Everton Vieira Vargas, ambasciatore del Brasile presso la Santa Sede, ha presentato lo scorso 6 ottobre le sue lettere credenziali a Papa Francesco.

Classe 1955, Vieira Vargas ha fatto studi diplomatici e di relazioni internazionali in Brasile e negli Stati Uniti, cominciando la sua carriera diplomatica già nel 1977, lavorando nelle rappresentanze di Brasilia Bonn, alle Nazioni unite e in Giappone. Nel 2001 e poi tra il 2005 e il 2007 è stato negoziatore responsabile per il cambiamento del clima.
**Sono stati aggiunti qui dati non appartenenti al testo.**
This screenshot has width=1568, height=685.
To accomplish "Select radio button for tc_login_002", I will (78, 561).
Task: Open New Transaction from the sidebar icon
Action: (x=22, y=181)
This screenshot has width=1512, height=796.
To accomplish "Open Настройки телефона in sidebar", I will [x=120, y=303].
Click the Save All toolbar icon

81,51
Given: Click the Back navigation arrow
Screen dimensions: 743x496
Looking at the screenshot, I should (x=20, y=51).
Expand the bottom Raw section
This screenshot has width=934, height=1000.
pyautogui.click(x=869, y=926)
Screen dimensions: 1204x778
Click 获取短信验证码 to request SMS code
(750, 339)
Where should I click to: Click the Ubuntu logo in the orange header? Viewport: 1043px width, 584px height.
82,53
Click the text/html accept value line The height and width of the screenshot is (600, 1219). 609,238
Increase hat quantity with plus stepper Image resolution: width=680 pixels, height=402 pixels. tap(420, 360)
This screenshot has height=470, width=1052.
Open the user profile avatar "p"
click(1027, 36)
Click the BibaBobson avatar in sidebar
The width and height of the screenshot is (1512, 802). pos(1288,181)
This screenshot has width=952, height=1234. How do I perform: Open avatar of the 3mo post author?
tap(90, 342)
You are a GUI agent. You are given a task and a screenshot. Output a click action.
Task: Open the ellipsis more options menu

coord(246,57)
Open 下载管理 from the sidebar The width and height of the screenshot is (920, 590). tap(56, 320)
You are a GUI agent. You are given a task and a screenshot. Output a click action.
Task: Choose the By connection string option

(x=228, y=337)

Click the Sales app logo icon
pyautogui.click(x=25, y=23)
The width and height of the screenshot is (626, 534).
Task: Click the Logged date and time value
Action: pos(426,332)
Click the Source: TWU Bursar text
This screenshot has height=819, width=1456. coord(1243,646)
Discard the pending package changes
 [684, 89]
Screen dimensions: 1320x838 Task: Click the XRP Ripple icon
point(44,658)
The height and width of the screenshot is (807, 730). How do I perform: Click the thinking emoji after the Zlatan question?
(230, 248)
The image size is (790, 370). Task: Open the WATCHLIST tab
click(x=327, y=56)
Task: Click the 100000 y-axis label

Tra il 2009 e il 2013 è stato ambasciatore in Germania, quindi tra il 2013 e il 2016 ambasciatore in Argentina, e in fine tra il 2016 e il 2019 ambasciatore presso l’Unione Europea. Tra il 2019 e il 2023 è stato coordinatore delle relazioni internazionali dello Stato del Parà.

Un nuovo ambasciatore di Svizzera presso la Santa Sede

Il secondo ambasciatore svizzero residente a Roma, dopo Dennis Knobel che ha aperto la sede, è Manuela Leimgruber, che ha presentato le credenziali a Papa Francesco lo scorso 6 ottobre.

Nata nel 1971, ha iniziato la carriera diplomatica nel 2001 presso il Dipartimento Federale degli Affari Esteri. Prima di prestare servizio come Collaboratrice Diplomatica nella Direzione del Diritto Internazionale Pubblico del DFAE, è stata inviata all’Ambasciata di Tel Aviv, in Israele.

Dal 2006 al 2010 è stata responsabile degli Affari Politici e Questioni Legali presso l’ambasciata in Italia, e poi dal 2010 al 2015 è stata Responsabile per la Coordinazione delle Politiche con i Paesi Limitrofi. Dal 2015 al 2019 ha lavorato come vice capo missione dell’ambasciata in Colombia, mentre l’ultimo quadriennio ha servito nella stessa posizione come vice capo missione dell’ambasciata in Kenya.

                                                           FOCUS MULTILATERALE

La Santa Sede alle Nazioni Unite, la questione in Palestina

Il 6 novembre, la Santa Sede ha partecipato alla sessione del Quarto Comitato dell’Assemblea Generale delle Nazioni Unite dedicate al lavoro dalle UNRWA, ovvero l’Agenzia per il Sostegno e l’Opera per i Rifugiati Palestinesi nel Vicino Oriente.

Nel suo intervento, l’arcivescovo Gabriele Caccia, osservatore permanente della Santa Sede presso le Nazioni Unite a New York, ha rimarcato la escalation di violenza senza precedenti che sta avendo luogo in Israele e Palestina, che ha come risultato “deplorevoli livelli di sofferenza”, e ha ribadito la condanna della Santa Sede per gli attacchi terroristici di Hamas e di altri gruppi armati contro la popolazione israeliana dello scorso 7 ottobre. Allo stesso tempo, il nunzio ha espresso preoccupazione per la catastrofica situazione umanitaria che si sperimenta nella striscia di Gaza.

La Santa Sede incoraggia il lavoro dell’UNRWA, definito “cruciale per promuovere sviluppo umano e fornire servizi umanitari ai rifugiati palestinesi”, ma anche “una fonte di speranza che un futuro di pace sia possibile”.

L’arcivescovo Caccia ha anche espresso preoccupazione per il crescente gap tra i servizi richiesti e la spesa possibile attraverso i soli contributi volontari, e ha enfatizzato il bisogno di una giusta pace che risponda alle richieste legittime di palestinesi e israeliani.